Наталья вспомнила, что совсем недавно она видела в сейфе заведующей два флакона облепихового масла. «Энзе», — объяснила тогда заведующая. Может, уступит она эти флаконы? Несамолюбива Наталья, а приятно ей было слышать лестные слова о себе. Пусть даже их сказал Севастьянов. Но он их сказал этому мужчине-красавцу, который, наверное, о ней такого же мнения. Надо не ударить в грязь лицом, во что бы то ни стало подтвердить свою репутацию.

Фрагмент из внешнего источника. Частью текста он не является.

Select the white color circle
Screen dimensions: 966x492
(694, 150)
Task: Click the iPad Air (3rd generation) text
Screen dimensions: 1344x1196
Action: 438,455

Заведующей, однако, на месте не оказалось — ее срочно вызвали в аптечное управление. Наталья от досады ломала пальцы рук, стоя у дверей кабинета начальницы. Что же делать? Масло она любыми средствами добудет. Заведующая — женщина с сердцем, раздобрится. Наглеца-красавца же Наталья попросит прийти к концу рабочего дня.
С этим решением она и открыла дверь своего кабинета.
Рябцев снова расцвел в улыбке, как только Наталья вошла.
— Надеюсь, вы сейчас меня обрадуете?
— Не совсем, — скупо улыбнулась в ответ Наталья. — Но есть надежда. К концу дня вы можете подойти?
— Будь моя воля, я бы от такой очаровательной женщины вообще не уходил.
— Спасибо за комплимент.
— Это — убеждение. Я умею оценивать людей мгновенно.
— Вы психолог?
— Нет, писатель.
— Писатель? А как ваша фамилия?
— Василий Рябцев. Не слышали?
— Рябцев? У нас есть ваша книга — муж на днях принес, «Половодье», кажется.
— Чуть-чуть не так. «Паводок».
— Надо почитать.
— Рад буду услышать ваше мнение. У вас, надо полагать, тонкий вкус.